**WHAT YOU ARE ASKED TO DO:** Return, word for word, the stretch of the theater reviews that starts at "The RSC have" and stops after "different to offer.".

**TEXT PROVIDED:**

The Go-Between

The Go-Between, a new musical adapted and written by David Wood and Richard Taylor, sparked my interest for being based on the 1953 book of the same name by L.P. Hartley, which I read and enjoyed many years ago. However, it was the choice of Michael Crawford in the main role that swayed me. Famed for originating the title role in The Phantom of the Opera, he plays the main character’s older self, acting as narrator and is a constant presence on stage as he looks back into his past.

The story concerns a young boy, Leo Colston, who goes to stay with his richer friend Marcus one summer at the beginning of the twentieth century and becomes caught up in the secret romance blooming between Marcus’ older sister Marian and a local farmer, Ted Burgess. While the young Leo doesn’t always fully understand what is going on, the older Leo knows only too well. Crawford is superb in the role, conveying emotion wonderfully, and while he doesn’t have the vocal power that he used to, he still has a wonderful voice and his frailer tones fit the character.

Directed by Roger Haines, the show relies heavily on the two young boys who play Leo and Marcus, and at the performance I saw, Luka Green and Samuel Menhinick were both superb, particularly Samuel whose character of Marcus was incredibly annoying but very well portrayed. Among the adults, Gemma Sutton and Stuart Ward were very good as Marian and Ted, while Issy Van Randwyck managed to be both charming and ultimately threatening as Marcus and Marian’s mother.

The simple set was evocative, with moving chairs and a piano, beautifully played by Nigel Lilley, the only instrument featured in the score. The music fit the piece beautifully, but I didn’t find it particularly memorable except for the song ‘Butterfly’.

This isn’t your average musical: it’s soft, evocative and subtle, not big and brash and loud like so many of the West End’s other offerings. Yet it’s well worth seeing, moving and quietly devastating.

Hamlet

The RSC have been working their way through the Shakespeare canon, and now in the year of the 400th anniversary of Shakespeare’s death it’s the turn of Hamlet. I’ve seen countless productions of Hamlet over the years but something keeps drawing me back, the play itself is pretty impressive but every production has had something different to offer.

**SOURCE DATA:**
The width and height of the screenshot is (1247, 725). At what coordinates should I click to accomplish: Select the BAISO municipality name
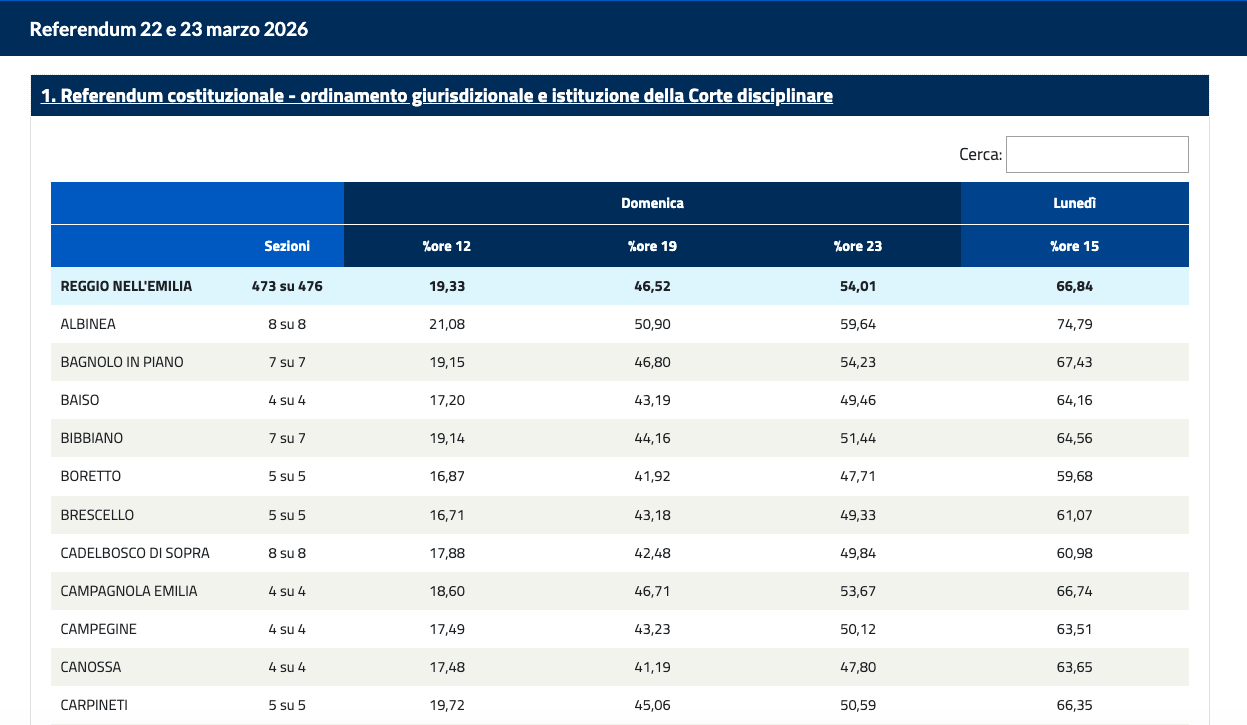click(x=80, y=400)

**PROBLEM SOLUTION:**
The RSC have been working their way through the Shakespeare canon, and now in the year of the 400th anniversary of Shakespeare’s death it’s the turn of Hamlet. I’ve seen countless productions of Hamlet over the years but something keeps drawing me back, the play itself is pretty impressive but every production has had something different to offer.